Oscar Picks 86th Academy Awards 2014

Best Picture
American Hustle



12 Years a Slave is an important, admirable film (impeccably made but conventional for Steve McQueen); The Wolf of Wall Street is a dizzying kinetic romp; Her is a wonderfully affecting modern fable.  But Hustle is a wildly entertaining movie about the American dream of reinvention and is the only film this year that compelled me to see it three times.  It's messy (deliberately and successfully "anti-structural," as Robert McKee noted--free form like the jazz David O. Russell admires) and perfect and irresistible.   Life life. Like love.  Like all the things after which we lust.


Director
Alfonso Cuarón, Gravity


Not a great script (thin and rather superficial, I thought), but Cuarón went through what must have been imaginative heaven and hell to show us space as we have never before seen it. Even though his direction was necessarily dependent on a team of technicians and an almost co-directing collaboration with cinematographer Emmanuel Lubezki, the film is still ultimately Cuarón's vision. Although in general I think Steve McQueen (12 Years a Slave) is a stunning and perhaps an even more accomplished director.


Actor
Christian Bale


Bale knocked it out of the park for me in this movie, right from the opening scene in which he applies his toupée and finishes off his coif with a generous spray of Elnett (which has made a comeback, BTW).  The photo above is from the Jeep's Blues scene, which bonds Irving and Sydney.  I think Bale may be the best actor on the planet currently.  A close second is Matthew McConaughey, who was superb in so many projects this year--Mud (under seen, unfortunately), his scene-stealing cameo in Wolf, and of course Dallas Buyers Club.  The last I had some trouble connecting with, though--I think ultimately because it stuck too close to the actual story, and hence lacked the satisfying arc that only fiction can truly offer (to wit, American Hustle, billed as "Some of This Actually Happened").   However, next year McConaughey deserves every award on the planet for his work in HBO's series True Detective.


ACTRESS
Amy Adams



Yes, Cate Blanchett portrayed a great manic contemporary Blanche Dubois, but compared to Adams' three characters in Hustle (Sydney, Edith, and the version of Edith pretending to be in love with Richie), Blanchett's performance seemed one note and over-the-top.  Whether in Halston or hot rollers, Adams distinguished the role(s) with her range, restraint, and naked talent.


SUPPORTING ACTOR
Michael Fassbender, 12 Years a Slave



Fassbender astonished me with his performance in this film, even more so than in Steve McQueen's previous film with him, Shame.  (Fassbender was also excellent in this year's The Counselor.)  A close second for me in the Supporting Actor category is Jared Leto in Dallas Buyers Club, who is favored to win.  And I have to say that Bradley Cooper was also great in Hustle.

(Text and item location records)
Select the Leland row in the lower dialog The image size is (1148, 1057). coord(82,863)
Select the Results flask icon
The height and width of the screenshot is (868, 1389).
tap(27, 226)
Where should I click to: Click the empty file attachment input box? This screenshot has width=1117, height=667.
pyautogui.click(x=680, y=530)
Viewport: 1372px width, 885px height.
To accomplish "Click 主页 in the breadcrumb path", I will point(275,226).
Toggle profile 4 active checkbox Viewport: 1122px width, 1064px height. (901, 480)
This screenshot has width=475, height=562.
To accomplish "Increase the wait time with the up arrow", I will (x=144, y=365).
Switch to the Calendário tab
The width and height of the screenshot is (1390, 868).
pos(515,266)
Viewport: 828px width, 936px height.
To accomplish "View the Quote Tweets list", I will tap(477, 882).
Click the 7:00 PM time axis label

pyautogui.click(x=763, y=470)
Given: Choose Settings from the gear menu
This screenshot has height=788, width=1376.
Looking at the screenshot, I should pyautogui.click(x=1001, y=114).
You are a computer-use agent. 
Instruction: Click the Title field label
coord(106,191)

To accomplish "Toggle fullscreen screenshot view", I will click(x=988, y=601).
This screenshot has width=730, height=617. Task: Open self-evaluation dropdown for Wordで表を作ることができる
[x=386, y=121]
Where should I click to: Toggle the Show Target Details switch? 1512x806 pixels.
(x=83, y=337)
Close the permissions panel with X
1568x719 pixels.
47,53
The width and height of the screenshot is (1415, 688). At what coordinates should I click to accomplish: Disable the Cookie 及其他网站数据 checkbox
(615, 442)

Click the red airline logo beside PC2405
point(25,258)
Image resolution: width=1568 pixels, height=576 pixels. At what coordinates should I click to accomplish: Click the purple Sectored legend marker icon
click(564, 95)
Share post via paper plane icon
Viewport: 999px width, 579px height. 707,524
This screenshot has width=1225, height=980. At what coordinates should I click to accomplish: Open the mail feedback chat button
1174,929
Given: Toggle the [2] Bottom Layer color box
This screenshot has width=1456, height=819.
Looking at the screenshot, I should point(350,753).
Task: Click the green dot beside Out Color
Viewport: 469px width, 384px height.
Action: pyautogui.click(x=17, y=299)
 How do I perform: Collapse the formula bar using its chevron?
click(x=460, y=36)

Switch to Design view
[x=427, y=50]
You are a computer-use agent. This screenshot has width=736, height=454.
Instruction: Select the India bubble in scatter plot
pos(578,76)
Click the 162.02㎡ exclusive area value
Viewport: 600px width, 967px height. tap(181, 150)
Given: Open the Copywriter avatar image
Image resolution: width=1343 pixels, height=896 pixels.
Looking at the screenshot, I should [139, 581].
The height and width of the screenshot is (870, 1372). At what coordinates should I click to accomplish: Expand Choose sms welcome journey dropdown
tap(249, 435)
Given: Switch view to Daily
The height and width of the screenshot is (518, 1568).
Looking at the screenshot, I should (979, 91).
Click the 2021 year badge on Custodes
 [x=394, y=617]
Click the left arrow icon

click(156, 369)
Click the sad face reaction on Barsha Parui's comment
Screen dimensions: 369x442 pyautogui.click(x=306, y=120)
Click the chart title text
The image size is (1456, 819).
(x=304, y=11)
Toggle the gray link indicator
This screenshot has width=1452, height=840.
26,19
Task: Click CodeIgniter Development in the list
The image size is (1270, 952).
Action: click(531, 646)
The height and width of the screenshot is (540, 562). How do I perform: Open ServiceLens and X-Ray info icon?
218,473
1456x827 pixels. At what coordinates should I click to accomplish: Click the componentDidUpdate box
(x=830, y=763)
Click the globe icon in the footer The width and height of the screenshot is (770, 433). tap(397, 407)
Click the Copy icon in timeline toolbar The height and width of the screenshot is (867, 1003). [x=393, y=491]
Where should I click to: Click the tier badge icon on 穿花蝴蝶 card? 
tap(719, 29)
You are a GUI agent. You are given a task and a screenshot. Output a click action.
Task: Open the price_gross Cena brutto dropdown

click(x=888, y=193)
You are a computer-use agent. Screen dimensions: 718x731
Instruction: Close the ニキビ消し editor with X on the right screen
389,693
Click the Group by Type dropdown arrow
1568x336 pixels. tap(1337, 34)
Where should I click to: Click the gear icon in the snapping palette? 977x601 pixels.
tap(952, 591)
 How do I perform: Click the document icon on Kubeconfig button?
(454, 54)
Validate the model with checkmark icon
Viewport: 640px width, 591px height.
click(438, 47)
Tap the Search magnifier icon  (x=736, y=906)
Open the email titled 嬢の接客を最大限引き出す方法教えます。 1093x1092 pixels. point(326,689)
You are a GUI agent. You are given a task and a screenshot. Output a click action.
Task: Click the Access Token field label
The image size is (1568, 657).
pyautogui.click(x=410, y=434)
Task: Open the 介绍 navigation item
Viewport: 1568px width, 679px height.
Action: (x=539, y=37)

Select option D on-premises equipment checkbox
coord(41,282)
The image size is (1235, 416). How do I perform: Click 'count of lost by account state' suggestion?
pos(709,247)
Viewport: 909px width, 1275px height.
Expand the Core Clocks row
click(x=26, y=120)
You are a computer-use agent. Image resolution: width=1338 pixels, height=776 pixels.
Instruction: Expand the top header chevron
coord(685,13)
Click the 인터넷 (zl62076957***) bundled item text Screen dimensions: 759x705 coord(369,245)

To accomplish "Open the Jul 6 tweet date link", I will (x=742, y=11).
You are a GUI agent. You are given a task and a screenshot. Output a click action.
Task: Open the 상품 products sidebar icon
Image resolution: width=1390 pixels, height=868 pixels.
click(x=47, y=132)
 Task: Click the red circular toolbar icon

◆ TASK INSTRUCTIONS ◆
1 - Sum up the Oscar picks post in two sentences.
2 - Rewrite the part of the Oscar picks post starting at "12 Years a Slave is" and ending at "which we lust.", putting "hugely" where "wildly" stands.

◆ CORRECT ANSWERS ◆
1 - The writer picks American Hustle for Best Picture, calling it wildly entertaining and the only film this year that compelled a third viewing, and picks Alfonso Cuarón as Director for Gravity. The acting picks go to Christian Bale and Amy Adams for Hustle and to Michael Fassbender for 12 Years a Slave.

2 -
12 Years a Slave is an important, admirable film (impeccably made but conventional for Steve McQueen); The Wolf of Wall Street is a dizzying kinetic romp; Her is a wonderfully affecting modern fable.  But Hustle is a hugely entertaining movie about the American dream of reinvention and is the only film this year that compelled me to see it three times.  It's messy (deliberately and successfully "anti-structural," as Robert McKee noted--free form like the jazz David O. Russell admires) and perfect and irresistible.   Life life. Like love.  Like all the things after which we lust.